Synthesis and characterization of cyclic and linear helical poly(alpha-peptoids)s by N-heterocyclic carbene-mediated ring-opening polymerizations of N-substituted N-carboxyanhydrides.

Cyclic poly(alpha-peptoid)s [a.k.a. poly(N-R-glycine)] with chiral aromatic side-chains [R = (R)- or (S)-CHMePh] have been synthesized by N-heterocyclic carbene-mediated ring-opening polymerization of N-substituted N-carboxyanhydrides (N(R-NCA)). Their linear analogs have been prepared by primary amine-initiated polymerization of the corresponding N(R-NCA). Poly[(R)/(S)-N-CHMePh-glycine] with polymer molecular weights (MWs) in the range of 4-15 kg mol(-1) and low MW distribution (Polydispersity index (PDI) < 1.15) can be readily accessed by these methods. Their high MW analogs were not obtained due to the competitive formation of cyclic oligomeric species that result from intramolecular transamidation. Intrinsic viscosity measurements confirm the architectural difference between the polymers prepared by the two methods and reveals that both cyclic and linear poly[(S)-N-CHMePh-glycine]s behave as random-coil polymers in 0.1M LiBr/Dimethylformamide (DMF) solution. Circular dichroism analysis suggests that the cyclic and linear poly(alpha-peptoid)s retain polyproline I helix conformations, analogously to previously reported linear oligomers.
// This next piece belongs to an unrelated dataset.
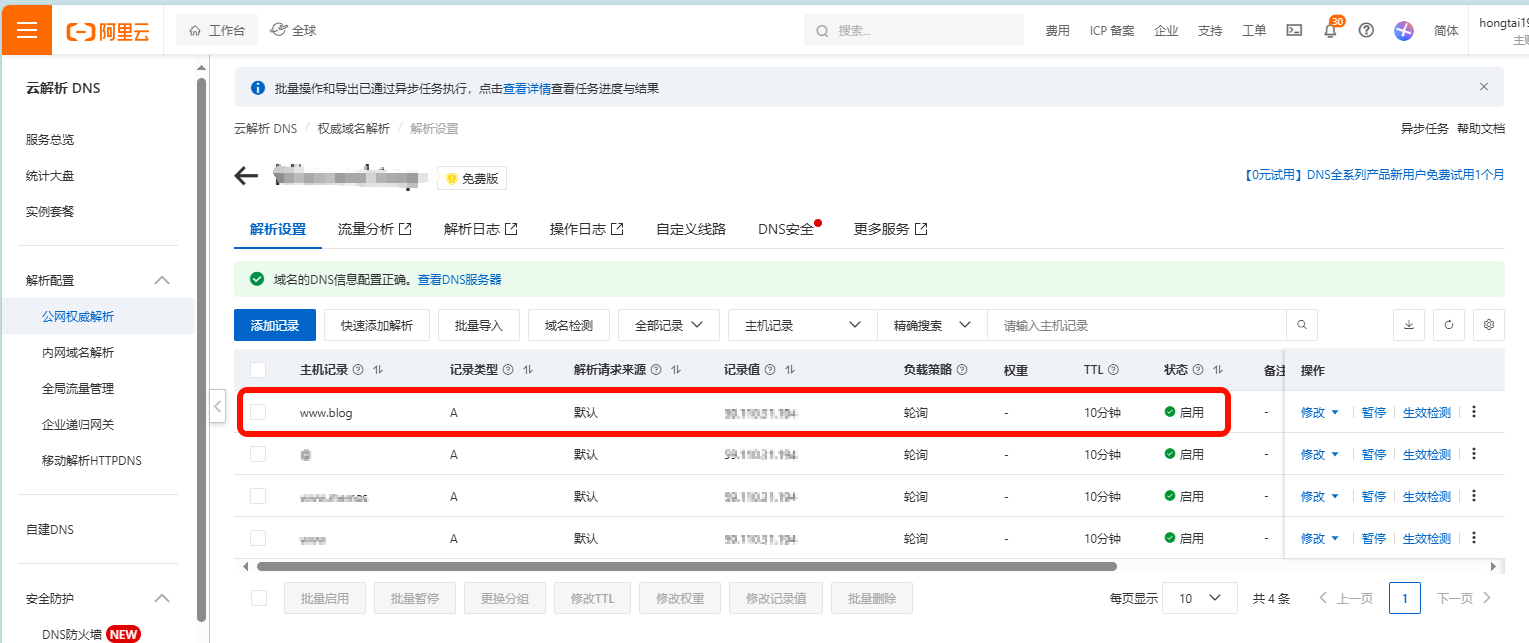Viewport: 1529px width, 643px height.
Task: Expand the 全部记录 dropdown filter
Action: 668,325
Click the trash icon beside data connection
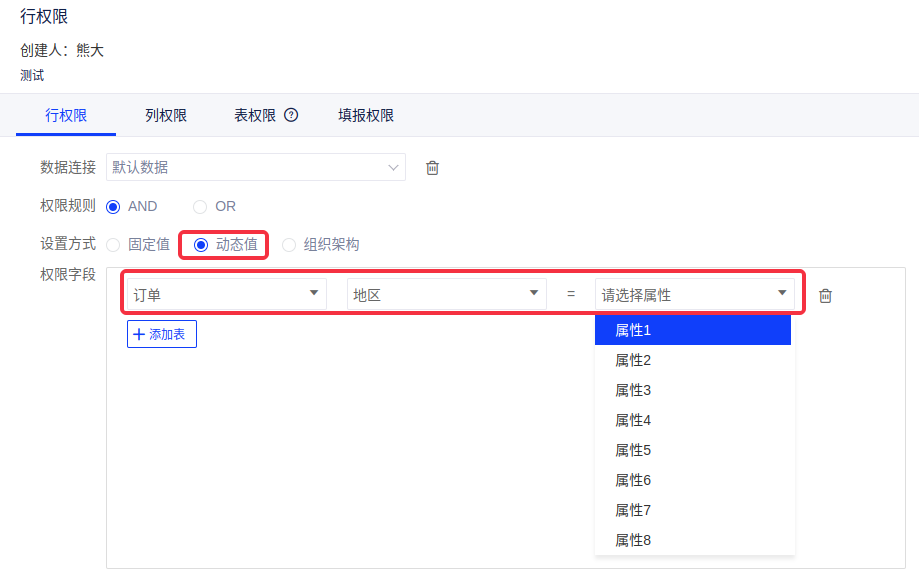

Differential scanning calorimetry analysis reveals that cyclic and linear poly[(S)-N-CHMePh-glycine] are both amorphous with the glass transition temperature of the cyclic polymers (T(g) = 122 degrees C) being notably higher than that of the linear analogs (T(g) = 112 degrees C) with identical MW. These results are consistent with the absence of chain ends, causing the polymers to have reduced segmental mobilities.